By Alwyn Botha, Alibaba Cloud Tech Share Author. Tech Share is Alibaba Cloud's incentive program to encourage the sharing of technical knowledge and best practices within the cloud community.
This tutorial aims to give you practical experience of using Docker container resource limitation functionalities on an Alibaba Cloud Elastic Compute Service (ECS) instance.
In this test, CPU-shares are proportional to other containers.
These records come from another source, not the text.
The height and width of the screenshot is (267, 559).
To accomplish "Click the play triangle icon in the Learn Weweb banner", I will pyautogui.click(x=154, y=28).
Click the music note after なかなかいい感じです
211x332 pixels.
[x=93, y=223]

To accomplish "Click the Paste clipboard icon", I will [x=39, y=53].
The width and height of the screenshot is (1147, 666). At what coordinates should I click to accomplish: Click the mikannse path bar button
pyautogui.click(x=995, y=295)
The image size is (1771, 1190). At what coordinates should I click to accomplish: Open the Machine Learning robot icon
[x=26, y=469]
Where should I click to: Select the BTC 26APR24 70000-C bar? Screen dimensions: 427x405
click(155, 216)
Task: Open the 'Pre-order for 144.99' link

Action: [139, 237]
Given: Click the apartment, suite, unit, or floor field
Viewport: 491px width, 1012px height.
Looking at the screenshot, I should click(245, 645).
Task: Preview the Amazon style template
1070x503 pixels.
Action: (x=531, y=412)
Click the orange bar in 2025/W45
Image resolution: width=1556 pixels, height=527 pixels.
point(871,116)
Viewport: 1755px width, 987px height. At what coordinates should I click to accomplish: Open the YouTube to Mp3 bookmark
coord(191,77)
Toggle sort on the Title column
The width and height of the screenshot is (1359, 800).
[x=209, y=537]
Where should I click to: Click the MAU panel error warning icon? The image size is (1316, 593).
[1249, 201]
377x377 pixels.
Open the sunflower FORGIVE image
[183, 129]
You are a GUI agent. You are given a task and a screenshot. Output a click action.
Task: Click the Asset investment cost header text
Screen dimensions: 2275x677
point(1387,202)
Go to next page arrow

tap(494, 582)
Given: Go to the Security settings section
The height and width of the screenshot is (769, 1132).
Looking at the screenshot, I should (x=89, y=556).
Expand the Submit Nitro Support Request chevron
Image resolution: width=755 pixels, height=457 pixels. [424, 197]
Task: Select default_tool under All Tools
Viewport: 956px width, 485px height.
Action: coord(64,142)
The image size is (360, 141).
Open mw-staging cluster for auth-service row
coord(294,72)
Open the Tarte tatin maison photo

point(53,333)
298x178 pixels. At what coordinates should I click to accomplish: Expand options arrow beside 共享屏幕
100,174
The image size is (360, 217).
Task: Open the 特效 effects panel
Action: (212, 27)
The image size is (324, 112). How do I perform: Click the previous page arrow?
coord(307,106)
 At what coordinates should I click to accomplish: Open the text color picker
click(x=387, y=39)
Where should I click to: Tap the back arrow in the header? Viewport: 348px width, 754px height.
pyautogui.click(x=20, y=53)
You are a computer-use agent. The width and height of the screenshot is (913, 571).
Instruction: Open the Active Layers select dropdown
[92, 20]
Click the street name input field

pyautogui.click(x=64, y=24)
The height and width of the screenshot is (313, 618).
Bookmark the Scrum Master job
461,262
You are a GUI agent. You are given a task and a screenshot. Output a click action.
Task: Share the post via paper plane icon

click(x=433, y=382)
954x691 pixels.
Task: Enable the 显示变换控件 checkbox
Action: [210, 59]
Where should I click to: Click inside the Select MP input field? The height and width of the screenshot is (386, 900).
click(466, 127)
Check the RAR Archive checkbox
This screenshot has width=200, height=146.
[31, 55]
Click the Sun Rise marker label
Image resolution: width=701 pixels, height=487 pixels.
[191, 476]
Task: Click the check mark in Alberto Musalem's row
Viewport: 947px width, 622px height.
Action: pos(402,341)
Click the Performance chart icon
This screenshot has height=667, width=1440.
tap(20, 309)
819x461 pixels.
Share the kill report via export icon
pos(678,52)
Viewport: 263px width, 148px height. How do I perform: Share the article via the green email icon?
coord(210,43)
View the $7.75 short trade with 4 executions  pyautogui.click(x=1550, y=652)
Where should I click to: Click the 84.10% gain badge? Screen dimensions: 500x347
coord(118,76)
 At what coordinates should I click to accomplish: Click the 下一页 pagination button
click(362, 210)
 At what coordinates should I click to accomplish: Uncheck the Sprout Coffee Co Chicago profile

The 1024 default value has no intrinsic meaning.
If all containers have CPU-shares = 4 they all equally share CPU times.
This is identical to all containers have CPU-shares = 1024 they all equally share CPU times.
Run:
docker container run -d --cpu-shares=4 --name mycpu1024a alpine:3.8 /bin/sh -c 'time dd if=/dev/urandom bs=1M count=100 | md5sum'
docker container run -d --cpu-shares=4 --name mycpu1024b alpine:3.8 /bin/sh -c 'time dd if=/dev/urandom bs=1M count=100 | md5sum'
docker container run -d --cpu-shares=4 --name mycpu1024c alpine:3.8 /bin/sh -c 'time dd if=/dev/urandom bs=1M count=100 | md5sum'
Investigate logs:
docker logs mycpu1024a
docker logs mycpu1024b
docker logs mycpu1024c
Prune containers, we are done with them.
docker container prune -f
Note they still all ran the same time. They did not run 4/1024 slower.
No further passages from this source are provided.